Don Goldmann has two big roles in the commercial health insurance world remade by the Patient Protection and Affordable Care Act of 2010 (PPACA).
He’s the vice president of Word & Brown University, an affiliate of a general agency that helped create one of the first sturdy private health insurance exchange programs.
He’s also president of the National Association of Health Underwriters (NAHU).
In connection with the role at Word & Brown, he’s getting calls from colleagues with questions, or concerns about the newly implemented PPACA employer Form 1095-C coverage reporting requirements.
See also: Shan Fowler: The Day of the 1095-Cs
“There’s always the struggle the first time you do it,” Goldmann said. But he said many colleagues and employers have been recording the data they need to send out the forms since January 2015. The job is “a nuisance,” he said. But he said it also seems to be containable.

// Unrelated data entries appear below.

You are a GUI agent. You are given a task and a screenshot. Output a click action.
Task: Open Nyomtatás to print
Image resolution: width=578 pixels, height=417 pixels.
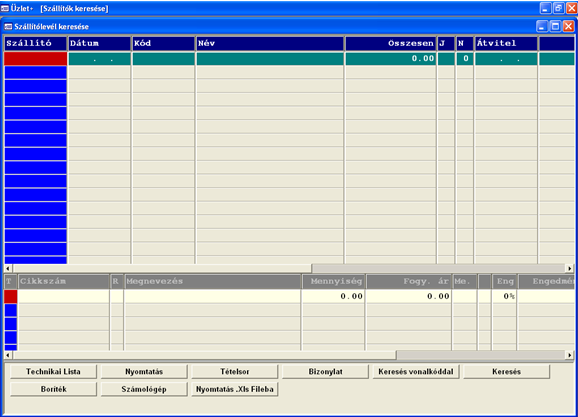(x=144, y=371)
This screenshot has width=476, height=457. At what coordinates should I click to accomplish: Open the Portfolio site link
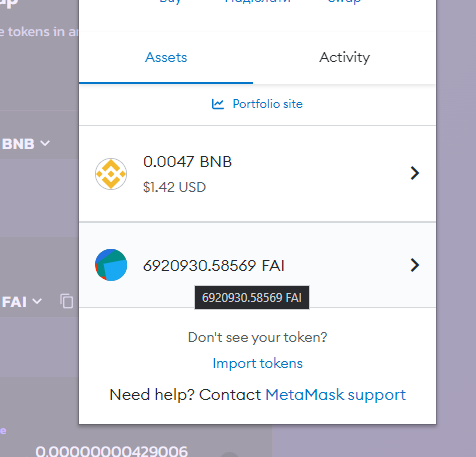pos(267,104)
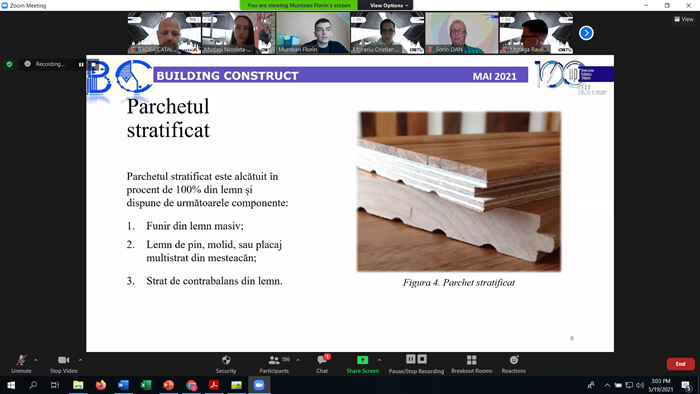Image resolution: width=700 pixels, height=394 pixels.
Task: Open the View layout menu
Action: pyautogui.click(x=683, y=19)
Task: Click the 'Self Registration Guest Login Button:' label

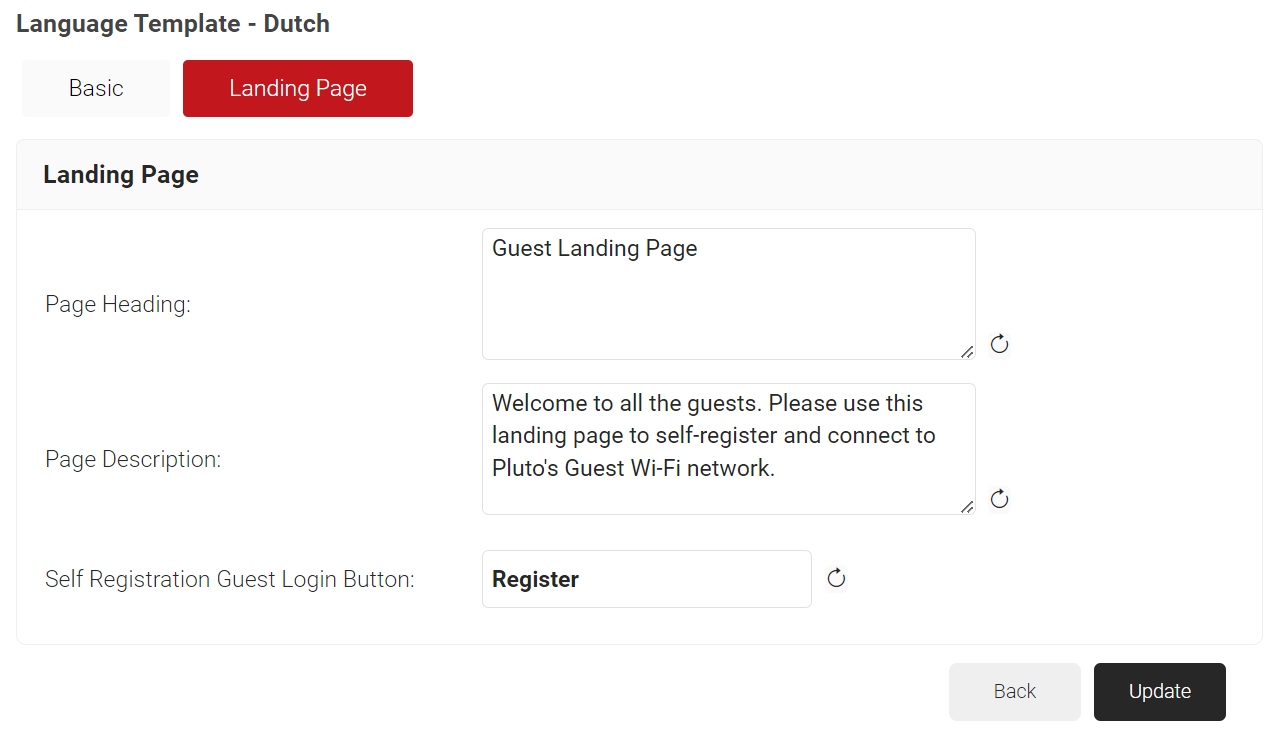Action: (230, 579)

In connection with the NAHU role, Goldmann is getting another kind of call. ”We’re particularly getting a lot of questions about market stability,” Goldmann said today in an interview.
Callers want to know which insurers are going to sell what and where, and Goldmann is not sure what to tell them.
A review of early filings for 2017 shows that a unit of Cigna Corp. (NYSE:CI) might join the Virginia individual exchange market, but UnitedHealth Group Inc. (NYSE:UNH) seems likely to leave the Arkansas and Georgia individual markets.
Oregon seems to have at least 10 issuers showing an interest in selling plans through its state-based individual exchange in 2017, but there haven’t been any rate filings. Goldmann said he has no way to look directly at rate filings and depends mainly on carriers, analysts and other sources to tell him about plan supply. At this point, he said, “All bets are off.”
Managers of many of the surviving state-based PPACA exchanges have made significant progress in improving their overall operations, including their ability to support and pay agents, since the first open enrollment period in 2014. Also, the Centers for Medicare & Medicaid Services (CMS), the agency that runs HealthCare.gov and oversees all PPACA exchanges, is now much more open to getting input from NAHU and helping NAHU get information, according to Goldmann.
Before, “Washington didn’t understand that we represented brokers,” Goldmann said. Now, he said, policymakers understand that brokers speak for consumers, not the interests of the insurance companies.
The president of NAHU said his main current priority is persuading policymakers to find ways to keep the health market as stable as possible.
“You’ve got to stabilize the market for the consumer, stabilize it for the doctors and hospitals, and stabilize it for the insurance companies,” Goldmann said. “You can’t just leave them in the lurch.”